Over the years, the PVS has sailed Hokule'a and another voyaging canoe, the Hawai'iloa, to the far flung corners of the Pacific, including Alaska, the Pacific Northwest, the Society Islands, the Cook Islands, New Zealand, Tonga, Samoa, Aitutaki, Tahiti, and Rangiroa in the Tuamotu Archipelago, Rapa Nui, Mangareva, and Nukuhiva.

During the voyage that took place in 1999-2000, which took them to Rapa Nui (Easter Island), navigator Nainoa Thompson was honored by the Honpa Hongwanji Mission of Hawaii as a "Living Treasure of Hawaii". I attended the dinner honoring that year's recipients and watched Nainoa accept the award from the deck of the Hokule'a via satellite on the last leg of the trip. It was quite a juxtaposition - ancient style voyaging canoe and satellite telecommunication!

The Navigator, painting by Herb Kawainui Kane

Not so many years ago, while working at a bookstore on Maui, I saw a man looking through the Hawaiiana section and asked if I could help him find something. It turned out to be Herb Kane himself (well, he is a Maui resident) and I had a wonderful conversation with him (on company time) about his art, Hawaiian history research, one of his books, "Ancient Hawaii", and of course, Hokule'a. A soft spoken man, he was quite surprised, and a bit shy, when I complimented him on his series on Hawaii Public Television about ancient Hawaiian life in which he dressed and lived as they did in ancient times. "Well, I was a lot younger in those days", he quipped.

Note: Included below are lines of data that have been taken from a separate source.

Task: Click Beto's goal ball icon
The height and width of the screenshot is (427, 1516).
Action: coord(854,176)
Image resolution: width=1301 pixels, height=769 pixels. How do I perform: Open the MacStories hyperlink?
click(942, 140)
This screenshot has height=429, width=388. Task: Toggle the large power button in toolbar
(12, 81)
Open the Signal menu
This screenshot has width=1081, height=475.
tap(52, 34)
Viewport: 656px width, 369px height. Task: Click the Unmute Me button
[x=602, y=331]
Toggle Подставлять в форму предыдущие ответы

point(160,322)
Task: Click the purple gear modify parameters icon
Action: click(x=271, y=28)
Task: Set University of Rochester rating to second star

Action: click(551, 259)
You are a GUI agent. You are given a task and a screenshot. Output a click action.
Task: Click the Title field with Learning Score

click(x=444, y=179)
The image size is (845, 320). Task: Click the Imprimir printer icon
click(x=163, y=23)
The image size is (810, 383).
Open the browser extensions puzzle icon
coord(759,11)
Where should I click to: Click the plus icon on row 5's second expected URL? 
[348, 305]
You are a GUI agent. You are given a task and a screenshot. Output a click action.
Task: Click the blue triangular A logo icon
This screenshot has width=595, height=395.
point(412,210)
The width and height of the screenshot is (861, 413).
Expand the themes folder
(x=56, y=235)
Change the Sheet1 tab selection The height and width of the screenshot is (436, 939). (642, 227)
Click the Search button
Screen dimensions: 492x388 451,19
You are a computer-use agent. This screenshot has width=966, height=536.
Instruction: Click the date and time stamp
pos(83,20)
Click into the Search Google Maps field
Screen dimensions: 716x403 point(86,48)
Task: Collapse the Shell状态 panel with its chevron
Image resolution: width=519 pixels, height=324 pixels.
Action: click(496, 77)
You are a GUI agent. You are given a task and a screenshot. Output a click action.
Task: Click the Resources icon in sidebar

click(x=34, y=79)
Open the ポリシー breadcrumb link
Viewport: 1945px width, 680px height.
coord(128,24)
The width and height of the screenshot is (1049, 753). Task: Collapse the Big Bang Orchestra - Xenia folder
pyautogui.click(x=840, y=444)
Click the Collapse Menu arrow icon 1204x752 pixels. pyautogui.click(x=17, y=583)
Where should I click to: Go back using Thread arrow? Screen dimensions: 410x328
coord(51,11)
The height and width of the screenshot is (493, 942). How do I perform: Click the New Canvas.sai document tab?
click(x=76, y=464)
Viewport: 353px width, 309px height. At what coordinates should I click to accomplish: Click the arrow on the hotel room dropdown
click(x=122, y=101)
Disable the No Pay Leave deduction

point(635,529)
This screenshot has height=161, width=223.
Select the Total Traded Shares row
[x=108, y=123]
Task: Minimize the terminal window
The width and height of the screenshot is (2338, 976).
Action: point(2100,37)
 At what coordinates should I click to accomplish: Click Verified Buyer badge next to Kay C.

Approaching Mangareva enroute to Rapa Nui 1999

Last Friday, January 19th, 2007 Hokule'a left Oahu for Kawaihae Harbor, on the west coast of the island of Hawaii, where it will be joined by a new voyaging canoe, the 56 foot Alingano Maisu, and the sailboat Kama Hele (a safety vessel with a powerful engine that can lend assistance to the canoes in case something goes wrong). From Kawaihae, the three will head for Majuro in the Marshall Islands and then island hop through Micronesia to the island of Satawal in the Yap group, home of the Hokulea's first navigator, Mau Piailug.

The Alingano Maisu will be gifted to the 75 year old Mau in honor of his long dedication and service in teaching the modern Hawaiian voyagers how to use wind, stars, seas, birds and other cues to make accurate landfalls after long voyages. The Alingano Maisu will then be based at Yap where it can carry on the tradition. In the local language, Maisu is a term carrying the concept of a breadfruit fallen on the ground which anyone may enjoy. Alingano means "to show". The idea behind the name is that the ancient ways of navigating are being shown for all to enjoy.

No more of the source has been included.